(Records from a collection)

* * *

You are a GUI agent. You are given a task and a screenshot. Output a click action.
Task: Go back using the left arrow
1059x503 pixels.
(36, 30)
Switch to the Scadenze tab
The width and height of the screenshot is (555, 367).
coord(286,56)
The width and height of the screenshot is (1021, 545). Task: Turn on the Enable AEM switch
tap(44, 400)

* * *

Work to complete
Copy the data word for word.

Output of the task
You are a GUI agent. You are given a task and a screenshot. Output a click action.
Task: Go back using the left arrow
1059x503 pixels.
(36, 30)
Switch to the Scadenze tab
The width and height of the screenshot is (555, 367).
coord(286,56)
The width and height of the screenshot is (1021, 545). Task: Turn on the Enable AEM switch
tap(44, 400)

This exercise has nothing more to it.